I HOPE the more open minded I become..
I realize My OPINION is only mine,
and there is a whole huge world out there with their own.
Including my beautiful, spunky,
fabulously fiery daughter.
I see her do and say lots of things
that I don't necessarily think
I might say or do...
But, I want her to feel
that she can always talk to me,
and we can just agree to disagree
with no hurt feelings,
or grudges about
who is right or wrong.
As I travel through age
I see that the open-minded ability to
actually talk about anything you want,
and to be able to say anything
that needs to be said
is a much greater treasure
than being RIGHT..

Tuesday, February 17, 2009

The Rainbow

What a wonderful quote I read today...
I LOVE things
that inspire me
to be a better person
& a better mother.
I could say a million things to go along with this quote....
But some things speak for themselves.

The work will wait while you show the child the rainbow;
but, the rainbow won't wait while you do the work.
Patricia Clafford

Wednesday, February 11, 2009

Some kind of LOVE

There are just no words that I have ever known
to describe the type of LOVE
a mother has for her children.
Brent, was the first person that I ever really
felt loved me for no reason at all.
I have always told him
that he taught me how to be human.

I am heading to Abilene to watch him play baseball tomorrow,
and already I have sparkles just at the thought of seeing his face.
He can light up my heart like to one else in all the world.
I have always had such a hard time realizing
the true LOVE of God.
I was taught to be afraid of how GOD would
punish you when you acted wrong. It kind of always felt
like he was up there with a big marker and tablet writing down
my zillions of screw ups. Then, after Brent came along, I realized! WOW....
If I love my child like this, just image how much God loves me.
I wouldn't dare ever remove my love from my kids when they make mistakes.
Some days along the way have had a few disappointments,
but never once have I thought my children were unworthy of LOVE.
No matter how old you are, it's never too late to be filled up with LOVE.
The kind that never goes away.
Make sure your children know that before they grow up.
It will change their lives forever.

Sunday, February 1, 2009

Sometimes you gotta get DIRTY

Looking back to the early days of my "big" kids, I realize so many moments I squelched because I was ruling my life by TIME.

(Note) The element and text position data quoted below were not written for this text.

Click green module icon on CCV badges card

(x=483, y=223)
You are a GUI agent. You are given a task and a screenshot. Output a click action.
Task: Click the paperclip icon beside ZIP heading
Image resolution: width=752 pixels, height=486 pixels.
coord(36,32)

How much time something was going to take to clean up, how much time it was going to take us to reach a destination, how much time homework was going to take, how much time was left in my day to clean or sleep, and most sadly of all how much time until my kids were big enough to clean up their own messes.

WELL..... I can tell you I missed a million minutes while I watched "THE TIME"

Today, however, I didn't. Brady was playing in the front yard in the dirt, and climbed right up in the flower pot. He dug, threw, and sat in the dirt for almost an hour. He groaned, clapped, laughed, and poured dirt all over himself and my porch.

I must say my first thought was "What a mess this is going to make." But I stopped and watched him play. As I sat there I realized how precious TIME can be if you just watch it go by.

That moment could have so easily been missed.

Instead MY own words rang in my ears "to cherish the moments that pass by too quickly."

So, Brady got to play in the dirt, and I took the TIME to watch that precious little miracle be a part of my life.